Looking at the UK from further afield, there is a temptation to watch in horror, pass the popcorn, and raise a knowing eyebrow. After all, the Brits have always been good at comedy, haven’t they?
But the fallout from the UK’s crisis of governance matters, because it is partly about the durability of western democratic systems, and what happens when politics is not based on evidence, or rooted in reality. As Russia commits atrocities in Ukraine, and the Chinese communist party rubberstamps the leadership of Xi Jinping, the challenges are very clear.
The world’s leading democracies need to draw strength from each other, but there is no guarantee that the drama in London is coming to an end. The economic ideologues who helped Liz Truss into power are heading back to their think tanks. But the instability of the last six years remains baked into the system.

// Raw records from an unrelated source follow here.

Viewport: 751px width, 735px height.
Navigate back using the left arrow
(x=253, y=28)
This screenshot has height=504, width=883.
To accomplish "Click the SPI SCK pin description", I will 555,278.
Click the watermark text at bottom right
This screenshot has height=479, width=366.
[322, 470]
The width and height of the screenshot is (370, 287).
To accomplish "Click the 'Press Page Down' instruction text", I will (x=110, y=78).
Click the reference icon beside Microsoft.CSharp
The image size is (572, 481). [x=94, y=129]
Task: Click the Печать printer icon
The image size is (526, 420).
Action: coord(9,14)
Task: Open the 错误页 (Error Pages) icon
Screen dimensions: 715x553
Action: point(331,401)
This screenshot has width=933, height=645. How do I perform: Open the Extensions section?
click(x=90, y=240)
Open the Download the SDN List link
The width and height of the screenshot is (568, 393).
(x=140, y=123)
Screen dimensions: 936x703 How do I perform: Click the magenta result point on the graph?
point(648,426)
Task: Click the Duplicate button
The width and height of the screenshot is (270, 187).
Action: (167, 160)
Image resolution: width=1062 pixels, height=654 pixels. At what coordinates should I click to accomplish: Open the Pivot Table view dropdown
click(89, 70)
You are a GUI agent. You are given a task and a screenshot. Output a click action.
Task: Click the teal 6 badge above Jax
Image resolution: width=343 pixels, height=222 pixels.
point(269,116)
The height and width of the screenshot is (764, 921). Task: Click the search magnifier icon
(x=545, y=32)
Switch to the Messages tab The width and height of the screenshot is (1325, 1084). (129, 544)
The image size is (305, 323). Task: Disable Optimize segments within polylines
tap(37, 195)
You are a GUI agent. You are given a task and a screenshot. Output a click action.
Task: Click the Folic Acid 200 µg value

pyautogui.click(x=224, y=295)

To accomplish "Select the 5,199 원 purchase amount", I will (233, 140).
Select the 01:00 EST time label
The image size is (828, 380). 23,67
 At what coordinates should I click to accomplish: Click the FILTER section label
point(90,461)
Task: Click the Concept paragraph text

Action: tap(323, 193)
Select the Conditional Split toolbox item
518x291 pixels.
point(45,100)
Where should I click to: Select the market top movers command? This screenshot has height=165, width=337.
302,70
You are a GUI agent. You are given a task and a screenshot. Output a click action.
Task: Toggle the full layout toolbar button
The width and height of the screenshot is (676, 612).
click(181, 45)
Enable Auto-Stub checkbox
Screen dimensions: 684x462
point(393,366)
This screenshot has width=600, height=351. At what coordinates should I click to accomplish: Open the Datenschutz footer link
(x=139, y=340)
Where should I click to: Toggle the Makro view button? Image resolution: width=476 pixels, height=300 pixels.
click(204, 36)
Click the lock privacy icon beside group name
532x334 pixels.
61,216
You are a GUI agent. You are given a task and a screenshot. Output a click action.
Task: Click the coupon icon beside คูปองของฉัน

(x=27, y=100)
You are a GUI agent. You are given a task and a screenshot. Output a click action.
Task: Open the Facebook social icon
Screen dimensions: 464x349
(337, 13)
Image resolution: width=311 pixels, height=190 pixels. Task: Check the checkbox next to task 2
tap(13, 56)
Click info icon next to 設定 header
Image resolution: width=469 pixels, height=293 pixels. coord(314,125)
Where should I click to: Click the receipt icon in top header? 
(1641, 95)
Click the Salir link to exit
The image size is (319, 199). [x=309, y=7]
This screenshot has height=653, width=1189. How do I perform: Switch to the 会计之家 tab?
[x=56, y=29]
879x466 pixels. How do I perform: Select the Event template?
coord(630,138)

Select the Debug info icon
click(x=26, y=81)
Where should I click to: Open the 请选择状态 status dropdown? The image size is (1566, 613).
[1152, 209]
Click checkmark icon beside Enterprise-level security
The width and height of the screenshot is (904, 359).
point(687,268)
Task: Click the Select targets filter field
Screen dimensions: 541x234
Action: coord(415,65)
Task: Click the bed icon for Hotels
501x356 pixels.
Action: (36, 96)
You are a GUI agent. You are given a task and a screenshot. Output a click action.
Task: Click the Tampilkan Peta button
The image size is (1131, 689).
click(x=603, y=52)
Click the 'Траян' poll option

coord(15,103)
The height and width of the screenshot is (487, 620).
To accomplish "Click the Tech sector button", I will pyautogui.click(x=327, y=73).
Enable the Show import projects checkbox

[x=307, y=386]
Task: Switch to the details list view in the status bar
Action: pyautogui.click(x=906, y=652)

Boris Johnson, a political chameleon who has never let the facts stand in his way, has already had a short-lived flirtation with the idea of making a dramatic comeback. He was kicked out of office by his own party earlier this year, after one indiscretion too many. But he’s a great survivor, to whom many Conservatives are unwaveringly loyal, and the delusionist-in-chief will continue to cast a long shadow.
Whatever happens, Brexit won’t be reversed, at least not any time soon. The opposition Labour party, bruised by the battering it took when it tried to oppose the politics of delusion, doesn’t want to talk about it. And why would the EU want to take the risk of readmitting such an unpredictable partner?
After the chaos of the last few weeks, though, the Conservatives are more unpopular than at any time since modern polling began. Those are numbers that not even this government can ignore. But it may take a general election to restore some semblance of sanity.